# Records for processing
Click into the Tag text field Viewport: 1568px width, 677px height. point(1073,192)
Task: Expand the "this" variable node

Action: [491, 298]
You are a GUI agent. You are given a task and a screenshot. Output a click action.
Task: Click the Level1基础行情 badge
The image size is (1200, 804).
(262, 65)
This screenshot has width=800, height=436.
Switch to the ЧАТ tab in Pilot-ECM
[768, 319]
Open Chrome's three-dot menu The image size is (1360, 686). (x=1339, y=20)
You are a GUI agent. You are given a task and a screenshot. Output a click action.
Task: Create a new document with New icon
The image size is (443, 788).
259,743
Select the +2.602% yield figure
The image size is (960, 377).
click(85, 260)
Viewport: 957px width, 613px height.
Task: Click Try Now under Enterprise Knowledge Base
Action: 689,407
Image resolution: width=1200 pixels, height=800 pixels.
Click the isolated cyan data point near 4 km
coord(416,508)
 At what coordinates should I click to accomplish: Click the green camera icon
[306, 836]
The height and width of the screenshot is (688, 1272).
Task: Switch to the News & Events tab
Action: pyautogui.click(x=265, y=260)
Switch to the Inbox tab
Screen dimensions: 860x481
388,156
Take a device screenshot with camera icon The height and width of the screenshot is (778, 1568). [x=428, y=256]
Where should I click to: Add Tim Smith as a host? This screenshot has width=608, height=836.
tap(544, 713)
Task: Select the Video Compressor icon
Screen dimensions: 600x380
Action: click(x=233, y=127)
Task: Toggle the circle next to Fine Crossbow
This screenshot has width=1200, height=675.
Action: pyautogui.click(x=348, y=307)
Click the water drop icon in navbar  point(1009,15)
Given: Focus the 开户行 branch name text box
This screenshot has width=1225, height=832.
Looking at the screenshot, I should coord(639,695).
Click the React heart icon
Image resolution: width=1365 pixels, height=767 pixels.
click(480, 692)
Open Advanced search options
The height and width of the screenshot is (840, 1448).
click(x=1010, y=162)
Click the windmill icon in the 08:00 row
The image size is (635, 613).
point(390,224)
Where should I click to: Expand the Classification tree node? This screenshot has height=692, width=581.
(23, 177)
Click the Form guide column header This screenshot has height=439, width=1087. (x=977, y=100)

# What is being asked
In the records above, find the line containing "Task: Toggle the circle next to Fine Crossbow" and restate word for word every line from the first through that one.

# Task solution
Click into the Tag text field Viewport: 1568px width, 677px height. point(1073,192)
Task: Expand the "this" variable node

Action: [491, 298]
You are a GUI agent. You are given a task and a screenshot. Output a click action.
Task: Click the Level1基础行情 badge
The image size is (1200, 804).
(262, 65)
This screenshot has width=800, height=436.
Switch to the ЧАТ tab in Pilot-ECM
[768, 319]
Open Chrome's three-dot menu The image size is (1360, 686). (x=1339, y=20)
You are a GUI agent. You are given a task and a screenshot. Output a click action.
Task: Create a new document with New icon
The image size is (443, 788).
259,743
Select the +2.602% yield figure
The image size is (960, 377).
click(85, 260)
Viewport: 957px width, 613px height.
Task: Click Try Now under Enterprise Knowledge Base
Action: 689,407
Image resolution: width=1200 pixels, height=800 pixels.
Click the isolated cyan data point near 4 km
coord(416,508)
 At what coordinates should I click to accomplish: Click the green camera icon
[306, 836]
The height and width of the screenshot is (688, 1272).
Task: Switch to the News & Events tab
Action: pyautogui.click(x=265, y=260)
Switch to the Inbox tab
Screen dimensions: 860x481
388,156
Take a device screenshot with camera icon The height and width of the screenshot is (778, 1568). [x=428, y=256]
Where should I click to: Add Tim Smith as a host? This screenshot has width=608, height=836.
tap(544, 713)
Task: Select the Video Compressor icon
Screen dimensions: 600x380
Action: click(x=233, y=127)
Task: Toggle the circle next to Fine Crossbow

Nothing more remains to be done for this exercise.